El milagro se da en la huída y en la destrucción total de la estructura, pues mientras haya un cimiento en pie de esa "casa" ningún miembro de la familia será capaz de cuestionar sus envidias, recelos, miedos, dolores y anhelos. El milagro que se nos ha dado a muchos es poder huir de la violencia y ser capaces de reconocer que ese "milagro" se nos concedió gracias a una abuela que tuvo que sufrir lo que, esperemos en un Dios y en el Universo, nunca sufriremos, pero ese dolor de eterna pérdida se perpetua a su manera en cada uno de los integrantes de esa casa que se arrastra como una maldición a dónde sea que vayan. 

Encanto, a diferencia de muchas otras películas, da la oportunidad de identificar qué función cumple cada uno de los integrantes de la familia en ese "milagro original". No es cuestión de "romper e irse" como lo intentaron algunos, sino de romper y reconstruir. ¡Menuda tarea!

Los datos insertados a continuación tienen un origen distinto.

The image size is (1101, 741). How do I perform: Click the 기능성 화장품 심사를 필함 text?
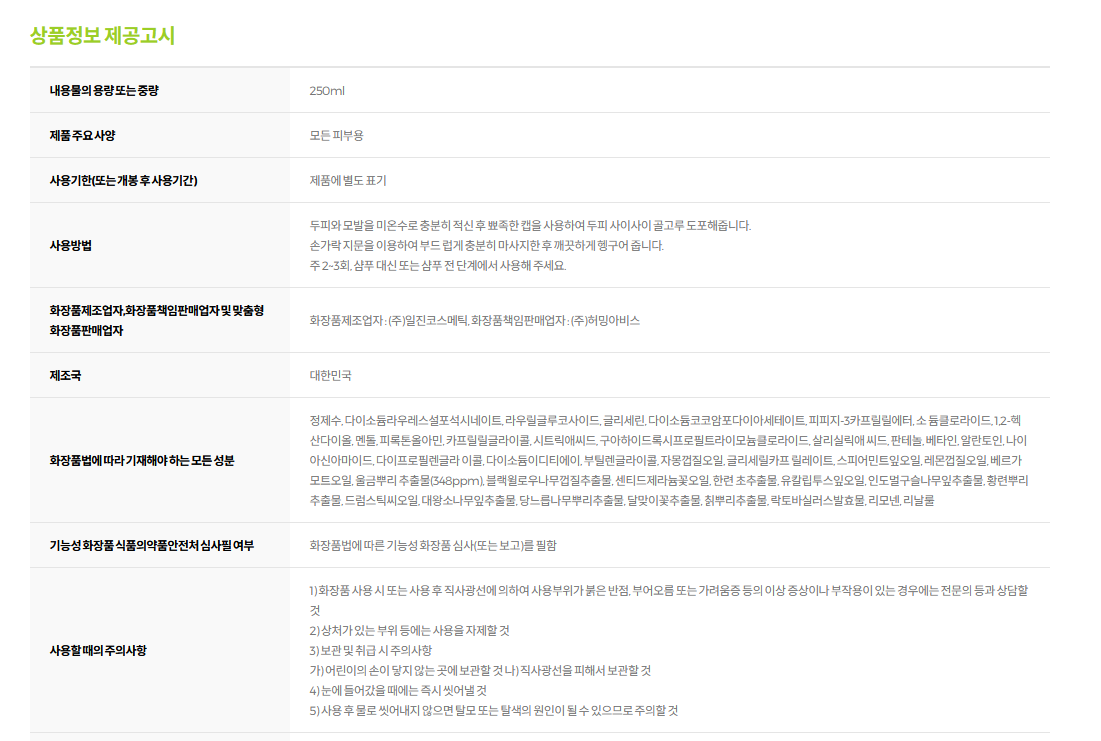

Es más fácil huir que volver al lugar de la pérdida. Es más fácil mover montañas que mover voluntades. Es más fácil decir adiós a una casa que reconstruirla, porque al reconstruir había que admitir que nos equivocamos, que mucho de lo que ha sucedido fue nuestra culpa o producto de nuestras malas decisiones y jamás –o muy pocas veces– será culpa de alguien más. 

En la práctica los integrantes de las familias latinoamericanas jamás admitirán que les cuesta llevar ese papel asignado, o que en un afán de reconocimiento han asumido, y que terminará destruyéndolos y destruyendo lo que hay a su alrededor. Aquella niña que nunca fue validada será la perpetua chismosa que todo lo oye y de todo intriga, porque es incapaz de ver que sus prácticas de vida son dañinas para todos. El resto de la familia –en un acto inconsciente– concederá todos sus caprichos por el bien de la familia. Los hombres berrinchudos, altaneros y machos serán incapaces de reconocer que en lo profundo están muy lastimados y, por lo tanto, jamás aceptarán un no por respuesta. Las mujeres a las que se les exigió la perfección, jamás perdonarán un error, y bajo ninguna circunstancia, el cambio del orden. Todos se sienten seguros en su "don" hasta que terminen por perderse en el olvido de una selva que no es sino un miedo originado por las circunstancias. Así es el Encanto. Así es Tapalpa.